Ahmed Hulusi yazarın müstear adı. Kitsan yayınlarından çıkan siyah kapaklı kitapları ile meşhur bir zat. Kitapları Kur’an mesajı ve tasavvuf üzerine. Hulusi’nin ilginç bir paradigması olduğunu söyleyebilirim. Zira kitaplarında, vahdet-i vücud felsefesini “rasyonel” temeller üzerine oturtan açıklamalar mevcut. Rasyonalite ve vahdet-i vücud’un yanyana gelmesi ilk bakışta tuhaf karşılanabilir. Elbette ki kastım öncül ve ardılları ile tutarlı bir sistem sunuyor olması Ahmed Hulusi’nin.
Evrensel Sırlar yazarın külliyatında hem fantazya hem de “hikâye” olması hasebiyle hususi bir yere sahip. Zannediyorum ki Ahmed Hulusi külliyatında benzer başka bir kitap yok.
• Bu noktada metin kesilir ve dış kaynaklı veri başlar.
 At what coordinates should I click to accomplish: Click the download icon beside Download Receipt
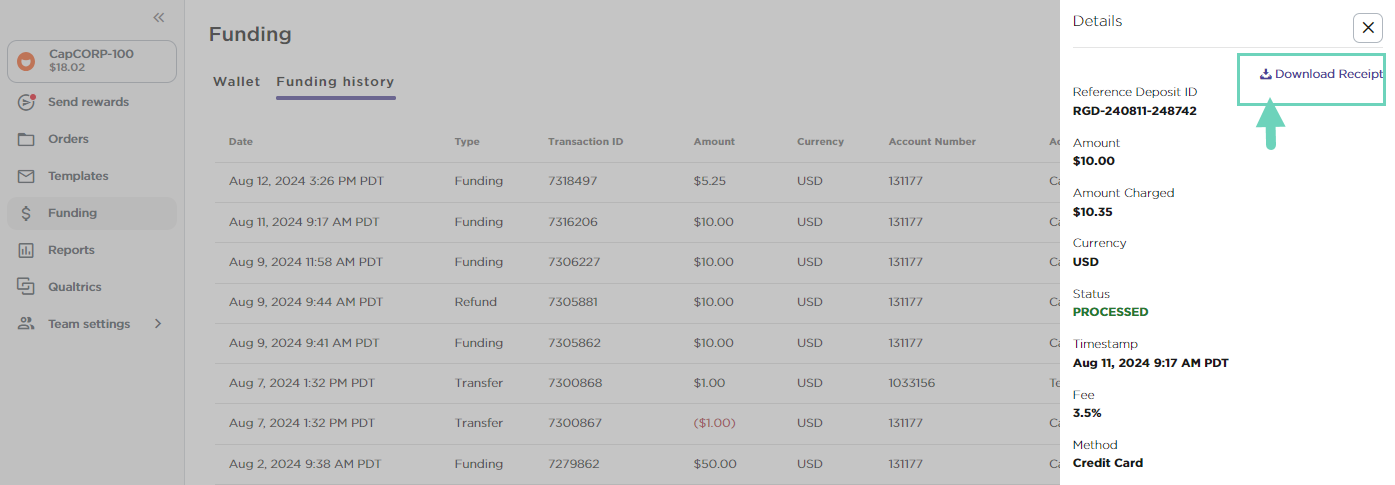[1265, 74]
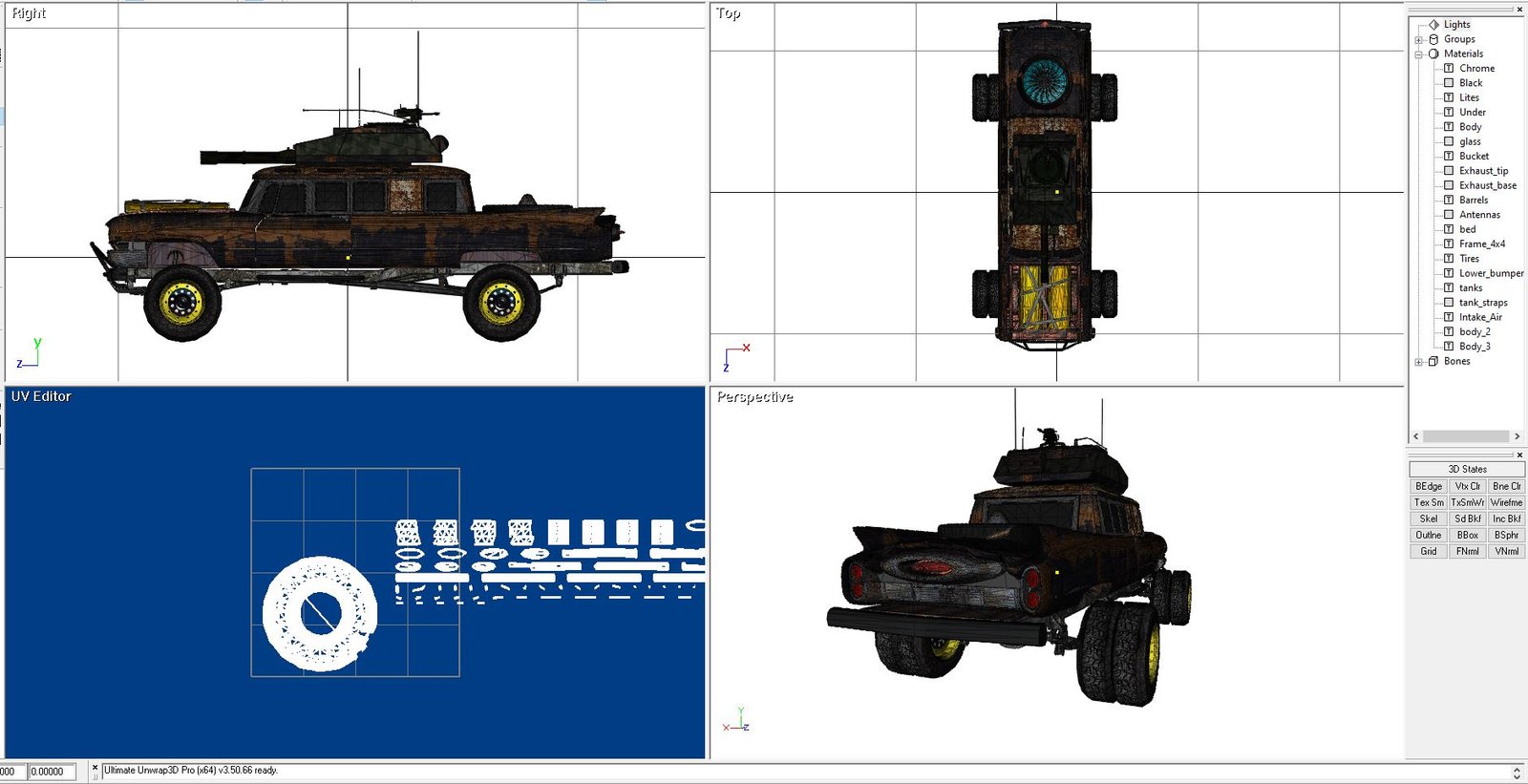Expand the Bones tree node
The image size is (1528, 784).
pos(1419,362)
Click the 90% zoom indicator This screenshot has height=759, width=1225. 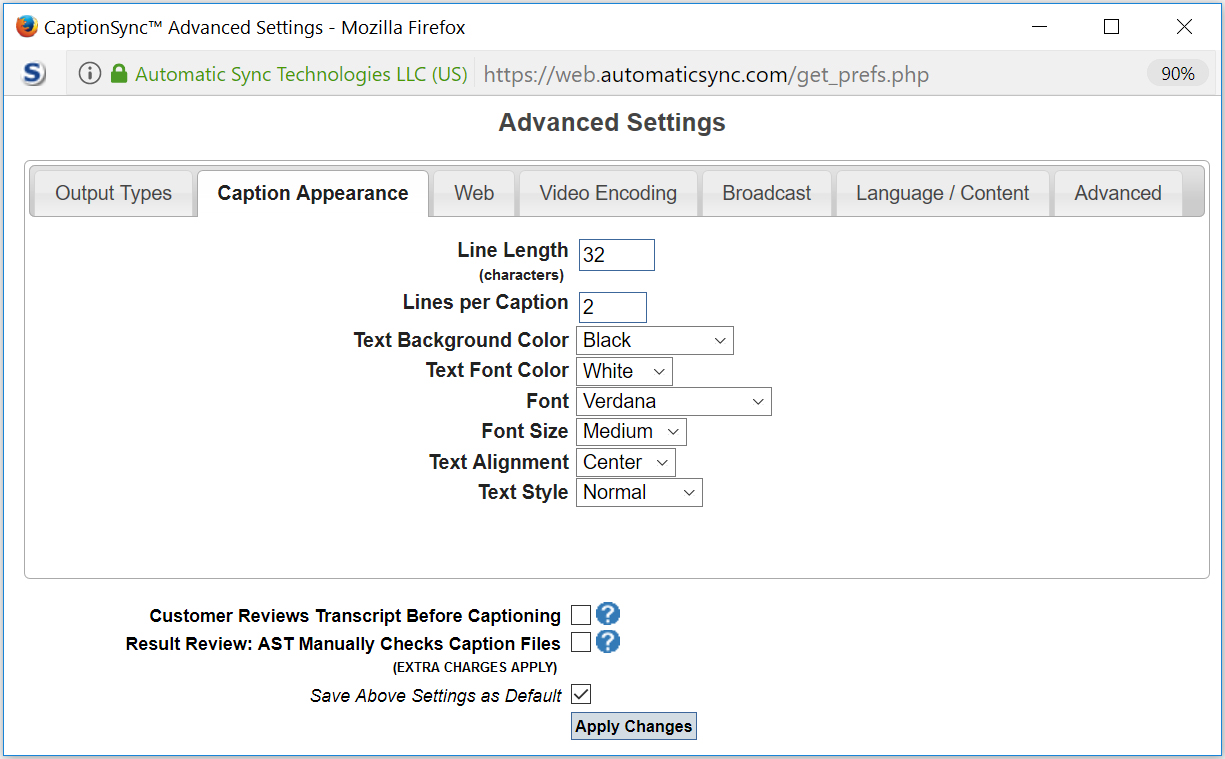(1177, 73)
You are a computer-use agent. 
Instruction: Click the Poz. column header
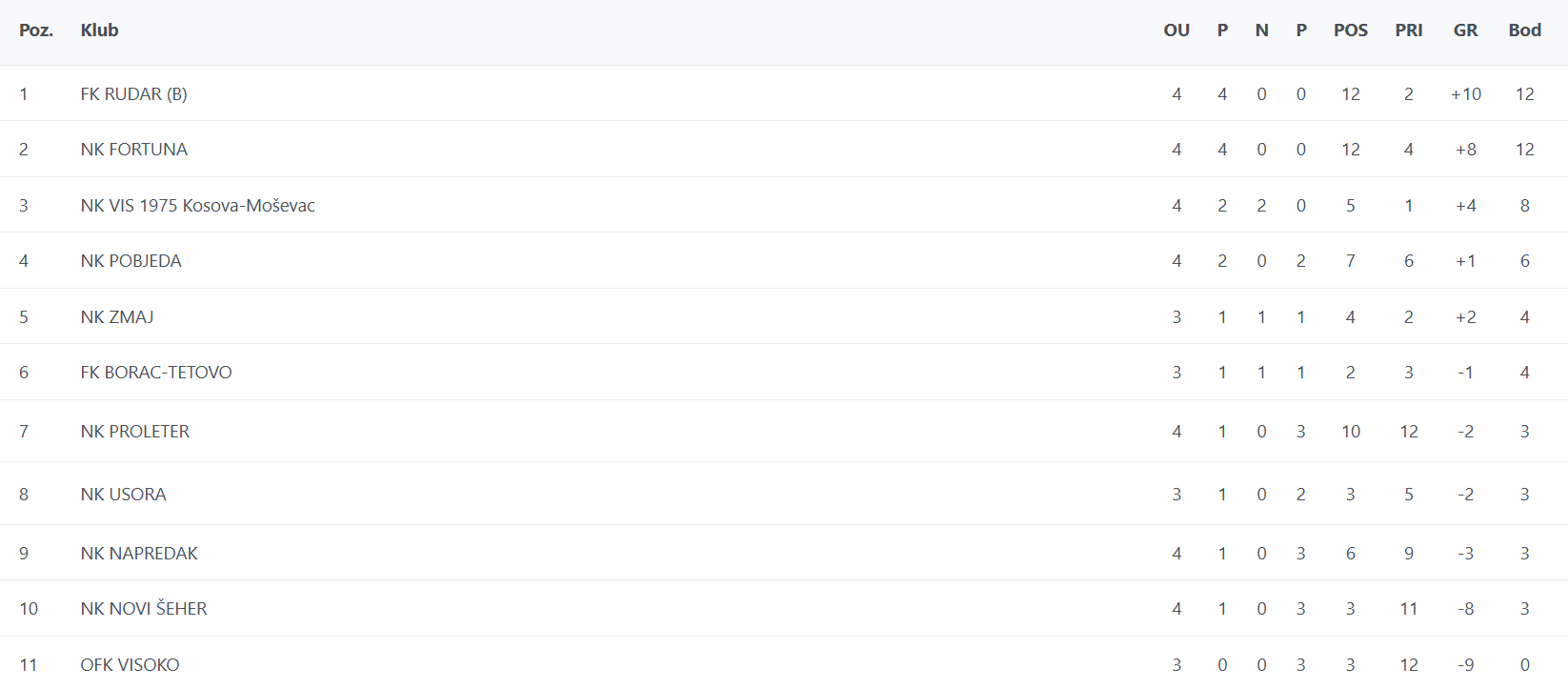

Yıllar önce Büyükçekmece’deki Yıldız Kitabevi’nde çalışırken neredeyse bütün gün kitap okur, müşteri gelmedikçe başımı kitaplardan kaldırmazdım. Hemen oturduğum yerin yanı başındaki rafta siyah, üzerinde yeşil yazılar olan kitaplar hiç dikkatimi çekmemişti. Bu kitaplardan almaya zaman zaman iki hanımefendi gelirdi sadece. Daha çok tasarımı ile benim zihnimde ürün kataloğu hissiyatı uyandırmış bu kitaplara bakmak nedense hiç içimden gelmemişti.
Bir gün büyükçe bir sandalyeye değil de, küçük bir tabureye oturunca Hulusi’nin kitapları göz hizamda kalmıştı. Kitaplardan bir tanesini alıp, ilk o zaman bakmıştım. Hz. Muhammed’in Açıkladığı Allah, isimli kitaptı. O zamanlar dinle, diyanetle, maalesef, pek işim olmadığı için birkaç sayfa sonra gerisin geri kitabı rafa bırakmıştım.
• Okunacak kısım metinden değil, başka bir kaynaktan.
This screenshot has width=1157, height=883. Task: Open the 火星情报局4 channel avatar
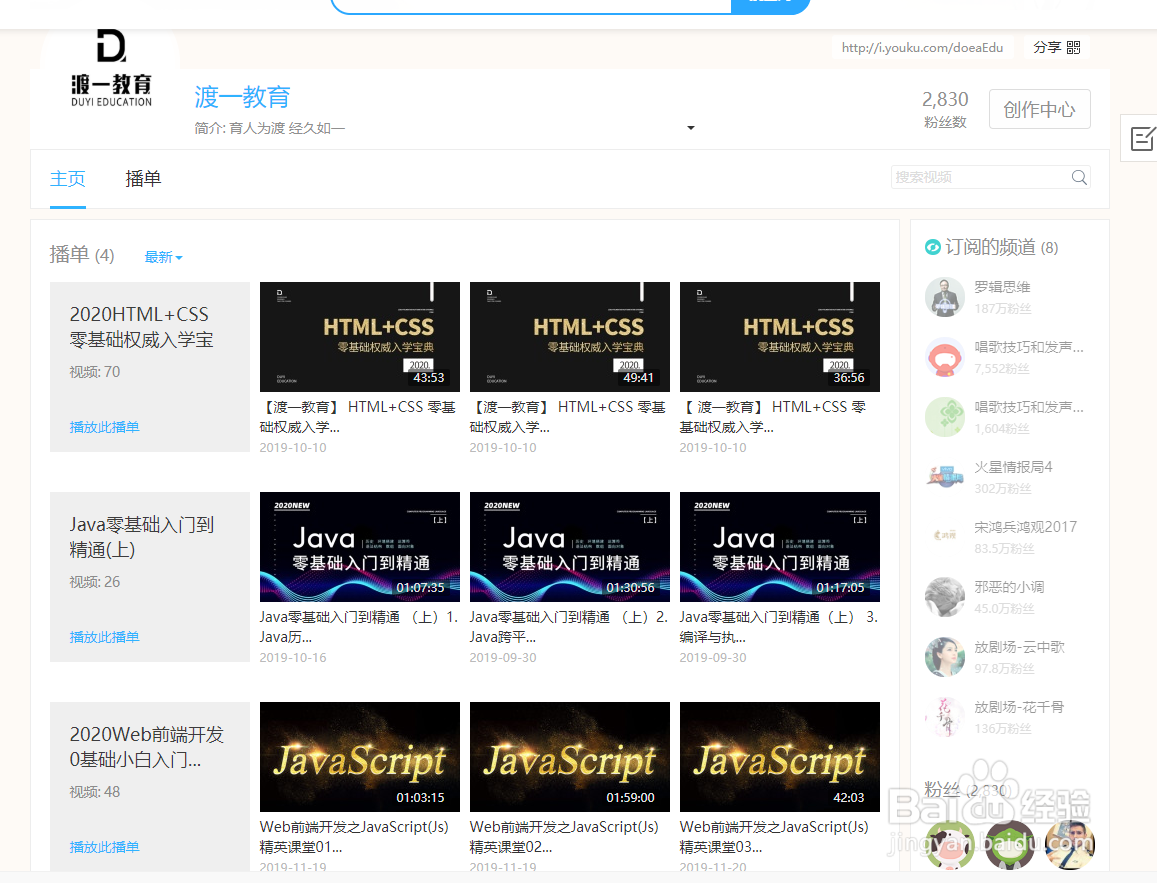944,477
Ahmed Hulusi’nin eserleri ile ilk tanışmam bu şekilde olmuştu. Sonrasında hem mahalleden tanışım, hem de aynı işyerinde çalışmamızın nasip olduğu Burak isimli arkadaşımın sıkı bir Ahmed Hulusi okuru olduğunu öğrendim. Burak kıl çadırdan yapılan çaybahçesindeki tüm sohbetimizde konuyu evirip çevirip bir şekilde “Üstad”ına bağlıyordu. Sükuneti, beyefendiliği ile çok değer verdiğim bu arkadaşımın ruh dünyasında derin izler bırakan yazarı daha da çok merak etmeye başlamıştım. Sağ olsun Burak’tan ödünç aldığım, bir kısmını geri vermediğim yazara ait bütün kitapları bitirdim. En ilginç bulduğum kitabı ise fantastik bir hikâye olması sebebiyle Evrensel Sırlar olmuştu.
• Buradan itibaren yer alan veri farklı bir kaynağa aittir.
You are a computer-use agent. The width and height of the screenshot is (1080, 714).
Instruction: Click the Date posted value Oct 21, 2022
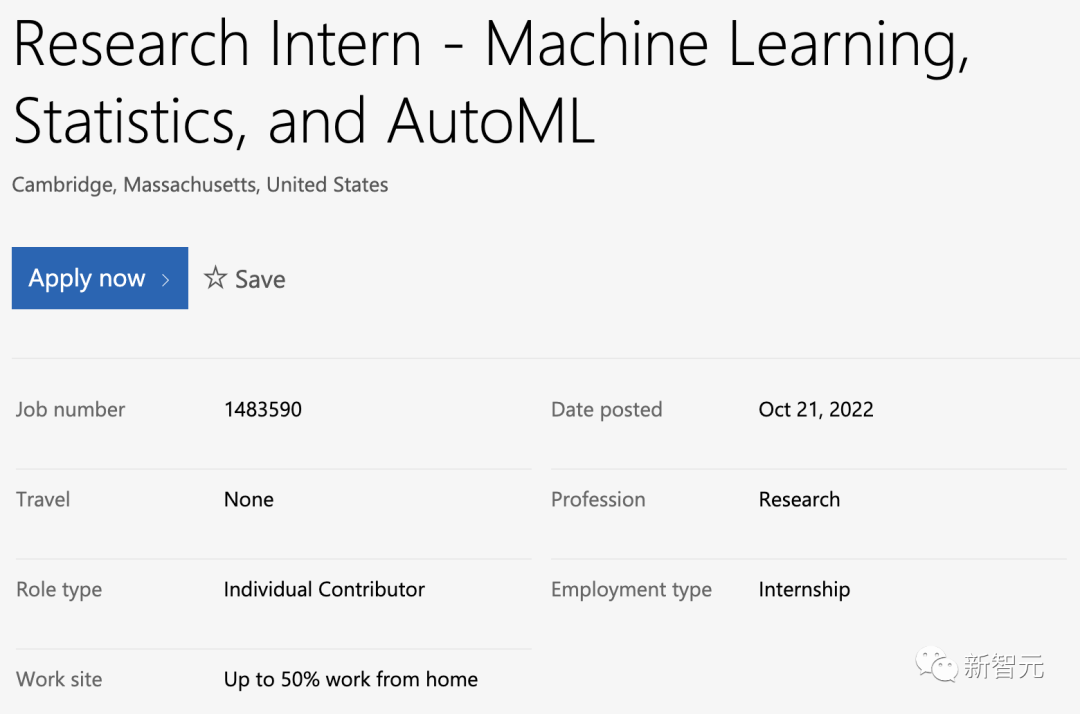pos(816,410)
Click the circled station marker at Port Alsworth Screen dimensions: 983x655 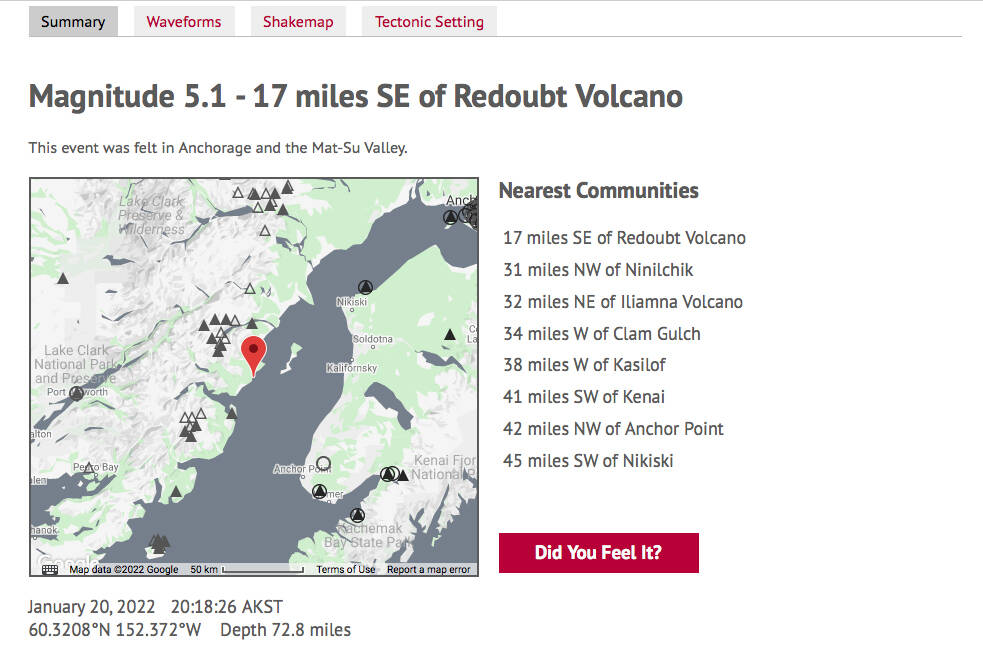[x=76, y=394]
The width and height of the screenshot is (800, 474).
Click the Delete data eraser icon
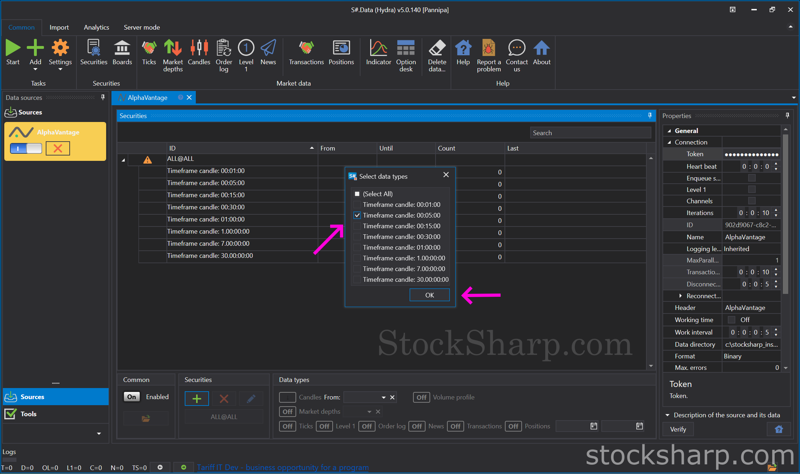pos(437,49)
Evrensel Sırlar isimli kitap İdepya isimli gezegenden dünyamıza gelen Elf ismindeki nurani bir varlığın, Cem adındaki bir felsefe öğretmeni ile kurduğu iletişimi ve “evrensel gerçekler” etrafındaki sohbetlerini konu alıyor. Geçtiğimiz günlerde Youtube’da da kitabın seslendirilmiş bir versiyonunu da görünce sevindim. Zira, pekâla dinlenebilecek türden de bir eser.
Hulusi’nin diğer eserleri gibi bu eseri de web sitesi üzerinden ücretsiz yayınlanıyor. E-kitap formatında hem web sitelerinden, hem de Amazon’dan Kindle formatında -yine ücretsiz olarak- edinebilmek mümkün.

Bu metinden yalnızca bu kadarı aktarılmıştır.